Parenting

Cafe Forced To Close Playroom Because Some Parents Refuse To Parent

by Maria Guido
Updated: 
Originally Published: 

The majority of us know that just because a cafe has some high chairs and toys, doesn’t mean it’s a kids-gone-wild free-for-all. Alas, there are still those who don’t, and restaurants who welcome kids end up paying the price.

A cafe in New South Wales, Australia had to close the playroom it provided for families with children, after some seriously horrendous behavior. The restaurant detailed the reason for its decision on its Facebook page this week.

The owners of the Black Mocha Cafe explained they designed their cafe with families in mind, so they offered a changing table in the bathroom, some toys and books for children, a play area, and a kids menu. But offering so many perks for parents quickly made the atmosphere at the restaurant go south. They explain:

Since opening, the café has been subjected to:
– Children ripping books, breaking toys and drawing on the walls

– Kids chewing and tearing open sugar packets and emptying them onto the floor, tables, chairs and carpet as well as grinding food into the carpet, books, walls and toys. – Kids using furniture as trampolines and kicking fixtures and fittings. – Kids running and screeching unsupervised around the cafe jumping on the furniture, screaming; just for fun and often encouraged by their parents. – Kids knocking over HOT tea & coffee, washing their hands in other patrons’ water glasses and taking food off other patrons’ plates. – Parents bringing in takeaway food to eat and using cushions as plates. – Parents changing nappies on lounges, the table tops and the carpet in the kids play room and then placing dirty nappies on top of dining tables or leaving them in the play room.

This sounds crazy, right? It’s not. I am absolutely, 100% sure that all of these things really happened. Why? I worked in a “family-friendly” neighborhood restaurant in Brooklyn for years. Fact: some parents are a goddamn nightmare.

No matter what “perks” a restaurant provides for children, it’s still an establishment that serves food. There are health laws that govern such places, as well as common sense laws. Okay, so the latter doesn’t exist, but it should. So many common sense laws are broken by parents who visit restaurants with their spawn in tow.

In my experience, parents would regularly allow their children to run around the restaurant — sometimes shoeless. Some would let their kids perch menacingly atop benches adorned with decorative pillows — I would watch in horror, certain the kids were about to go face-first into our tile flooring. There are always those parents who allow their “adorable” kids to approach and talk to neighboring tables. Just because you think your child is the funniest, most adorable thing in the world, doesn’t mean that couple who never gets a date night sitting next to you wants to interact with them. Then there’s the freaking sugar packets. Those aren’t toys, and they actually become a sticky nightmare to clean up. Oh, and the salt and pepper shakers? Regularly licked. Only saw a mom change a diaper once – but that was enough.
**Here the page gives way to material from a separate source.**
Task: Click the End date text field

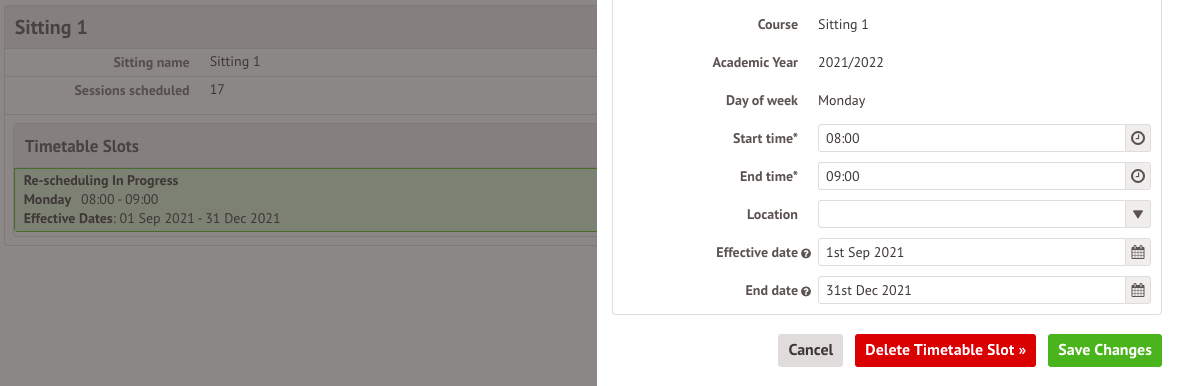Action: pyautogui.click(x=972, y=291)
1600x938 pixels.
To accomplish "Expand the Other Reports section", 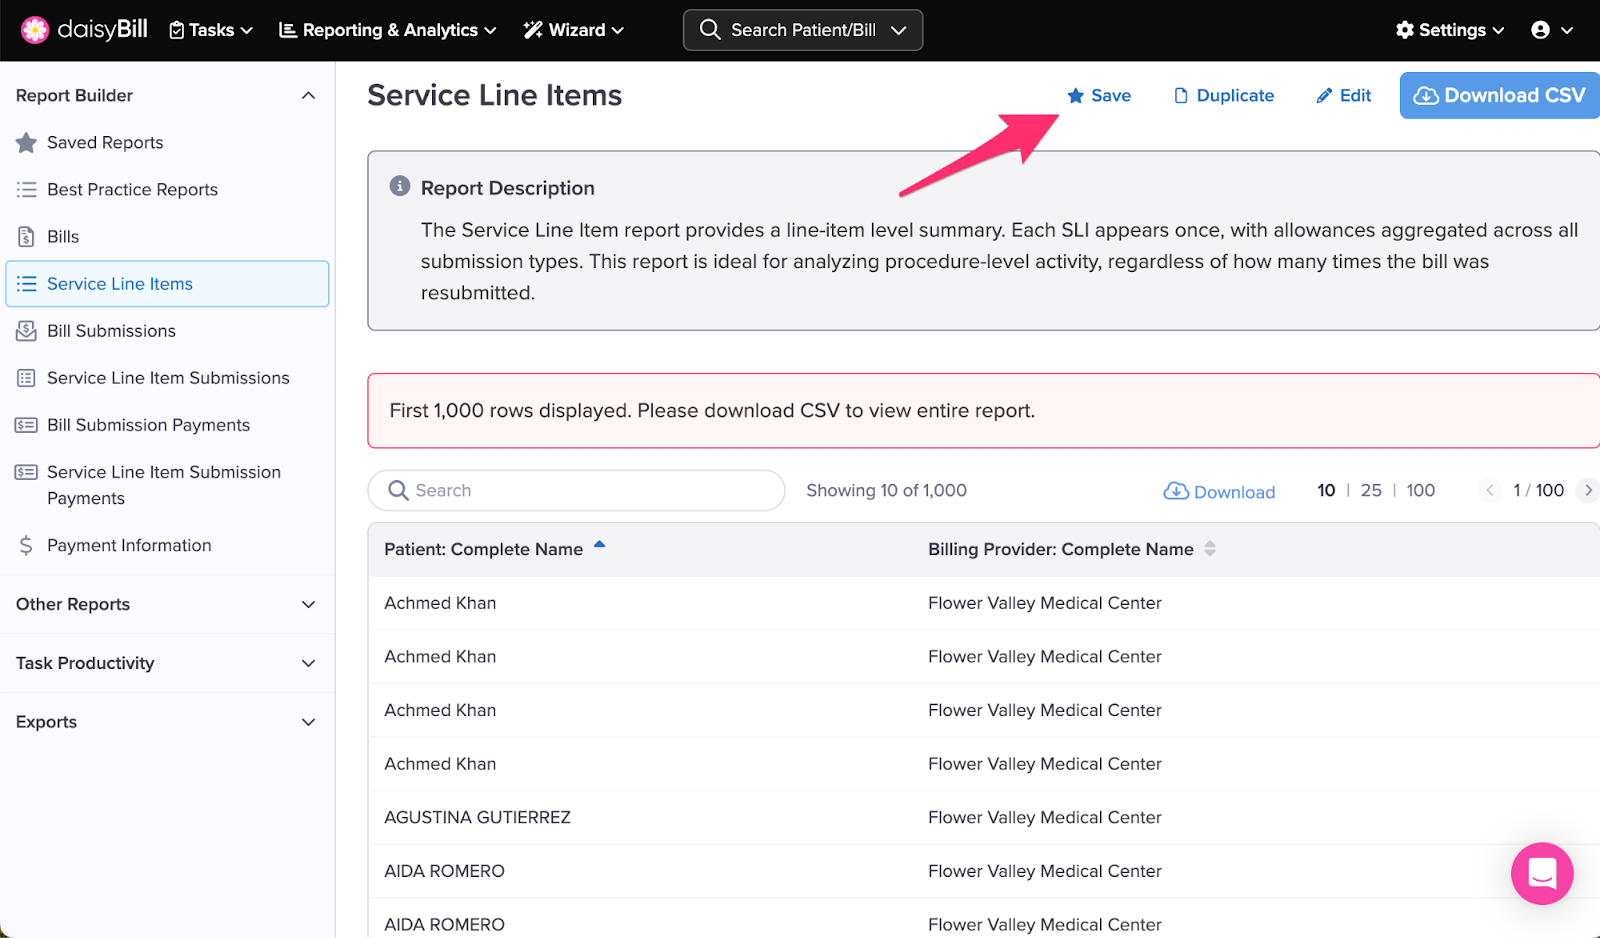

It’s not a restaurant’s job to remind parents how to adult. It is however, a parent’s job to remind their child how to appropriately act in public. The Black Mocha Cafe was forced to close a portion of its cafe that was built with families in mind, because the area was abused more than it was appreciated. Here are a few photos of the space:

Image via Facebook/ Black Mocha Cafe

Image via Facebook/ Black Mocha Cafe

There are plenty of parents who will miss this space, taken from them by the actions of a few. The cafe concluded their Facebook announcement with this:

“We feel that it’s the parent’s responsibility to keep their children reasonably quite and well-behaved during their visit to the café. But when parents can’t be bothered to do this, there comes a point when the café has to act in the best interest of its patrons as a whole.”

“In the end it became a choice between the playroom or the business,” owner Joel Osterberg told Fairfax Media.

“Two screaming children can actually empty that cafe in the space of 15 minutes. And we can’t do that to our other loyal customers. It was seriously hurting our business.”